DATASET EXTRACT:
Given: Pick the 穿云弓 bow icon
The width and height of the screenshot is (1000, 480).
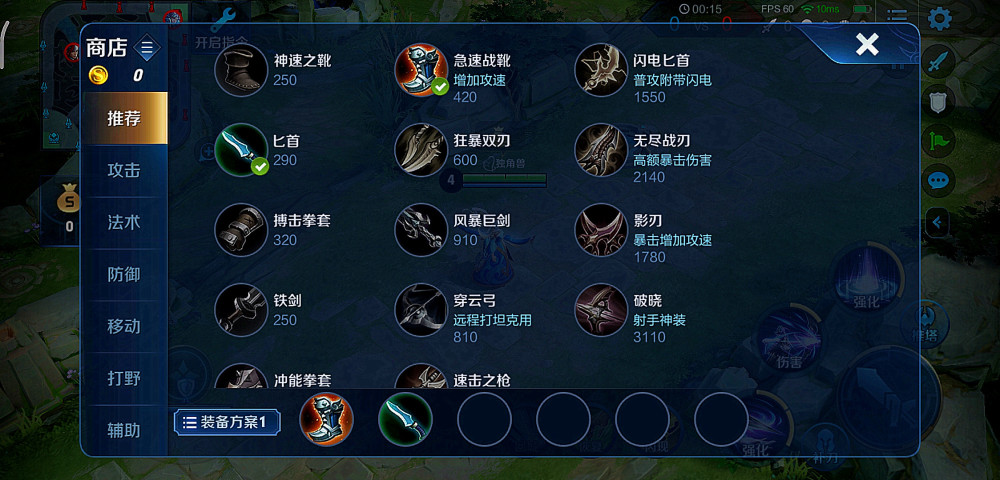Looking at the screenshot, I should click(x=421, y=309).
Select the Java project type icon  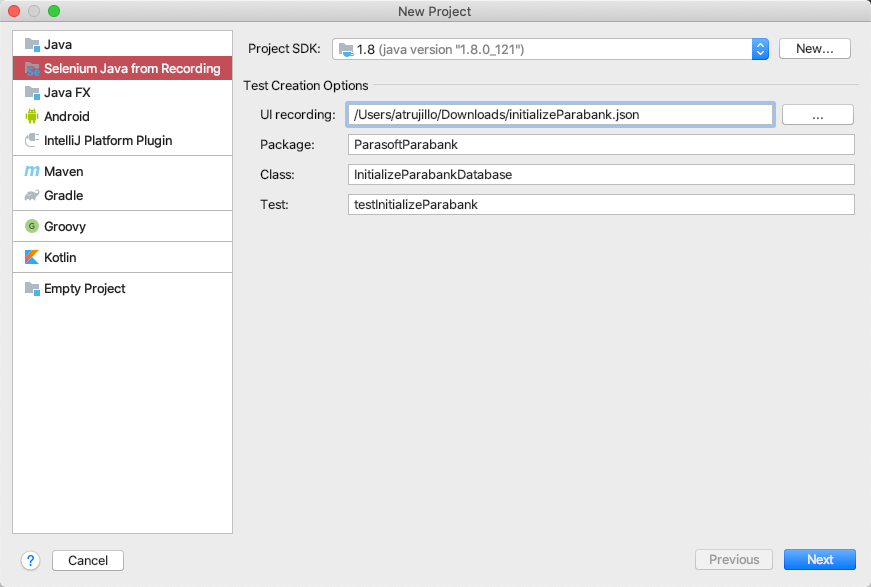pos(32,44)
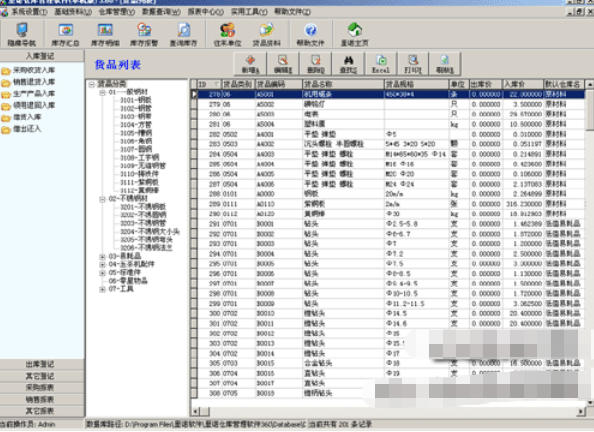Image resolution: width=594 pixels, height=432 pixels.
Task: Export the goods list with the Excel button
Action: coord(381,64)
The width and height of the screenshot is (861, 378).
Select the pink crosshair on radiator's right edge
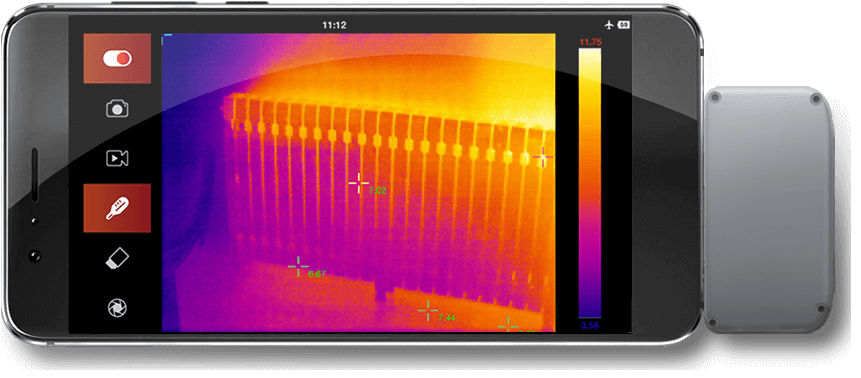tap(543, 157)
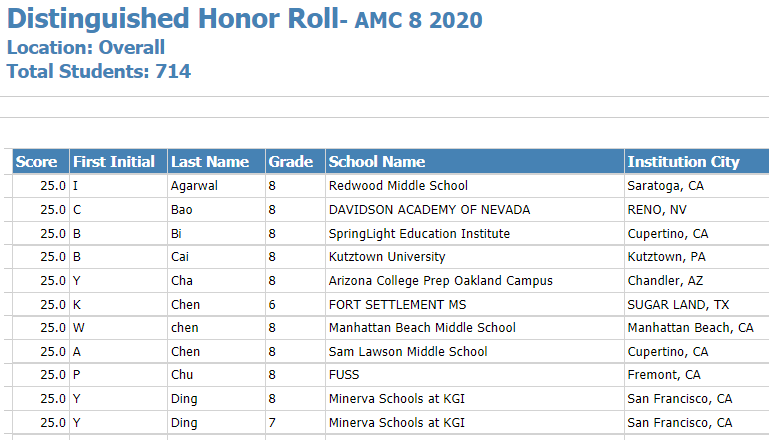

PROBLEM STATEMENT:
Final stretch of the data: repeat exactly each line from the one containing "Select the pink" through the last, and omit all pictures.

WRITTEN RESPONSE:
Select the pink crosshair on radiator's right edge
tap(543, 157)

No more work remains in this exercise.